__Task to complete__
Reproduce, word for word, the portion of the data frame tutorial below that runs from "If you looked" to "collection type is 0.".

__Passage given__
◆ ◆ ◆ ◆

Run the following in a new code cell:

val lastFew = sleepData.tail()
lastFew

The notebook will respond by creating and displaying lastFew, a data frame that contains the last 5 rows of sleepData:

A table displaying the last 5 rows of the sleepData data frame. Text at the bottom says that the data frame's shape is 5 by 11.

Extracting a slice() from the Data Frame

Suppose you weren’t interested in the first or last n rows of the data frame, but a section in the middle. That’s where the slice() method comes in. Given an integer range, it creates a new data frame consisting of the rows specified in the range.

Run the following in a new code cell:

val selection = sleepData.slice(30..34)
selection

This creates a new data frame, selection, and then displays its contents:

A table displaying rows 30 through 34 of the sleepData data frame. Text at the bottom says that the data frame's shape is 5 by 11.

If you looked at the row for “Human” and thought, “Who actually gets eight hours of sleep?!” keep in mind that these numbers are averages.

Learning that slice() Indexes Start at 1, not 0

Krangl borrows the DataFrame‘s slice()method from the dplyr library.

Dplyr is a library for R, where the first index of a collection type is 1. This is known as one-based array indexing.

In Kotlin, and most other programming languages, the first index of a collection type is 0.

krangl makes it easy for R programmers to make the leap to doing Kotlin sdata science. One of the ways to meet this goal would be to make krangl’s version of slice() work exactly like dplyr’s, right down to using 1 as the index for the first row in the data frame.

It’s time to do a little exploring.

Exploring the Data

Look back at the code cell where you used head() to see the first 5 rows of sleepData:

A table displaying the first 5 rows of the sleepData data frame. Text at the bottom says that the data frame's shape is 5 by 11.

◆ ◆ ◆ ◆

__Source data__
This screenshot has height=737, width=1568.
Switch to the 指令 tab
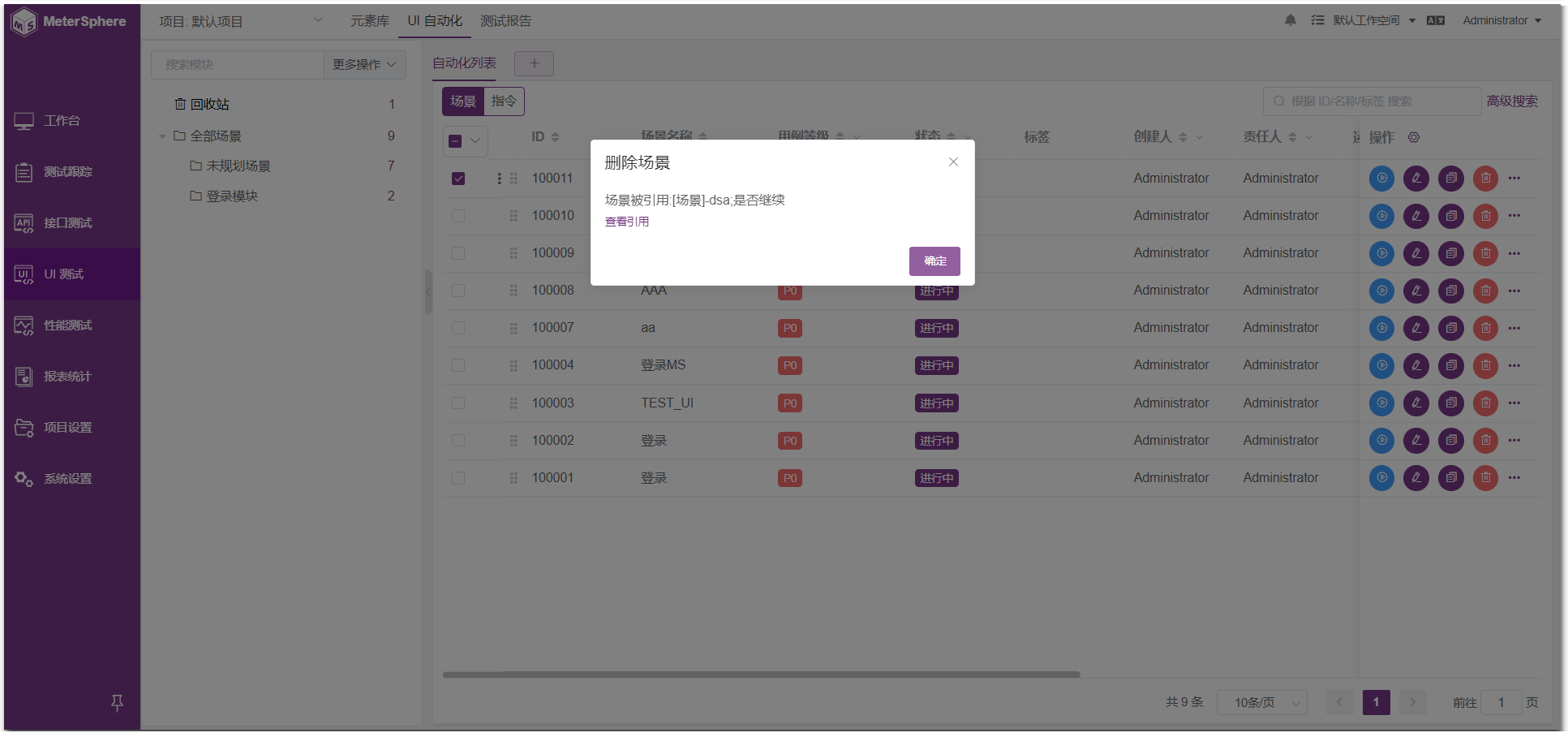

◆ ◆ ◆ ◆

__Task response__
If you looked at the row for “Human” and thought, “Who actually gets eight hours of sleep?!” keep in mind that these numbers are averages.

Learning that slice() Indexes Start at 1, not 0

Krangl borrows the DataFrame‘s slice()method from the dplyr library.

Dplyr is a library for R, where the first index of a collection type is 1. This is known as one-based array indexing.

In Kotlin, and most other programming languages, the first index of a collection type is 0.